Nadie cuestiona la existencia de este ente suplantador que, para colmo, se reúne en una de las sedes de la soberanía nacional.

Nadie cuestiona la existencia de este ente suplantador que, para colmo, se reúne en una de las sedes de la soberanía nacional.
Cristóbal Montoro y Soraya Sáenz de Santamaría | EFE

Este martes se reúne de nuevo la denominada Conferencia de Presidentes de las comunidades autónomas. Una reunión que ha generado tantos titulares por las ausencias –no estarán ni el de Cataluña ni el del País Vasco– como por las decisiones de todo tipo que supuestamente se van a tomar en ella, sobre todo en lo relacionado con la financiación autonómica. Ahora bien, nadie parece destacar lo más importante: un órgano inventado por Zapatero, paralelo, completamente fuera de la Constitución y sin ningún control parlamentario o de cualquier otro tipo se dispone a tomar decisiones de singular importancia para la Nación. Lo más importante y, desde luego, lo más grave e indignante.

Ni los partidos de la nueva política ni los de la vieja cuestionan la existencia de este ente suplantador que, para colmo, se reúne en una de las sedes de la soberanía nacional (el Senado). Es curioso que ni siquiera en los medios de comunicación se llame debidamente la atención sobre este cónclave ilegítimo, tremendo exponente de cómo los políticos se han ido extralimitando en el ejercicio de sus funciones y han creado feudos sobre los que la ciudadanía no tiene el menor control.

Así las cosas, el Rey no debería tener la menor relación con este tipo de aquelarres. Y, por supuesto, el Gobierno debería abstenerse de pedirle que la tuviera: bastante difícil ha de resultarle a Felipe VI cumplir con su papel institucional en el momento político actual como para hacerle cómplice de semejante desafuero.

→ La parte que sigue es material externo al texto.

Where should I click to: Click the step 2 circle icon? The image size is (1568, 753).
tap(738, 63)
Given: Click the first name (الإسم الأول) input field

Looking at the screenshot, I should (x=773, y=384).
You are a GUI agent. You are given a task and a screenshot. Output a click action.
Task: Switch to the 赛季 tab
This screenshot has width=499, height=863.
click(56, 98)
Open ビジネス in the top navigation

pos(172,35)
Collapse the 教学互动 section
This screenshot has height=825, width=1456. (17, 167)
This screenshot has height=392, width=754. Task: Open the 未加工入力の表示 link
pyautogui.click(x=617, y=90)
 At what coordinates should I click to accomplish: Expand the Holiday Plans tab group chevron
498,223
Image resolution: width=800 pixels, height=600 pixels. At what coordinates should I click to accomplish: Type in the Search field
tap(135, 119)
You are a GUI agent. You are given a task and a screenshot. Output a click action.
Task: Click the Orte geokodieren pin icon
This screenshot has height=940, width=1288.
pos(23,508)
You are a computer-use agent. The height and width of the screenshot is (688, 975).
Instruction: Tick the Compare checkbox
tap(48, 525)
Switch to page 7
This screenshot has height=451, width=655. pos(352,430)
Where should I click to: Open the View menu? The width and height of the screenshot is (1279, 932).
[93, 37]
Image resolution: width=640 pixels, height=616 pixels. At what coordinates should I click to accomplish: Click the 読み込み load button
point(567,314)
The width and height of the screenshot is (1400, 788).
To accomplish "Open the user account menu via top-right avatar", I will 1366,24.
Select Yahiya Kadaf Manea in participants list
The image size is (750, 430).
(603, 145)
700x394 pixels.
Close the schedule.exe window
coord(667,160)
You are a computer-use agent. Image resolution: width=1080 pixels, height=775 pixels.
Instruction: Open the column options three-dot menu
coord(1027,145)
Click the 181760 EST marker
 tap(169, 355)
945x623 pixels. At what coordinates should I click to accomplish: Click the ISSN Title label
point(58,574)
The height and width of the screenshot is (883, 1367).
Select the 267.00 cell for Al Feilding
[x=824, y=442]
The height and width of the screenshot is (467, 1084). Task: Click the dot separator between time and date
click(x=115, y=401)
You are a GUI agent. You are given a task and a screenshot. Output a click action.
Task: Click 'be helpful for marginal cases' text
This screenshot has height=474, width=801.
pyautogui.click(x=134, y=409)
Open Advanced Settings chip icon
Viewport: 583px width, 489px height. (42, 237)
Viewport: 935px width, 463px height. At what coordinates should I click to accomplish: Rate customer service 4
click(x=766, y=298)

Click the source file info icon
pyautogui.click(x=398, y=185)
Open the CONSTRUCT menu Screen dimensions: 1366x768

Por si su evidente anormalidad institucional no fuese suficiente, hay que recordar que la Conferencia de Presidentes nació como concesión –una más– a los nacionalismos, que de nuevo aprovechan las manos tendidas de una manera tremendamente insensata (¿qué se pretende, hacer creer que España es una suerte de confederación?) para volver a exhibir su desprecio a España y a todo lo que representa. El tan cacareado diálogo y el inmoral apaciguamiento con los dinamiteros de la convivencia y el Estado de Derecho no sirve más que para dar satisfacción a los liberticidas. Basta ya de hacer el ridículo y de afrentar a la Nación.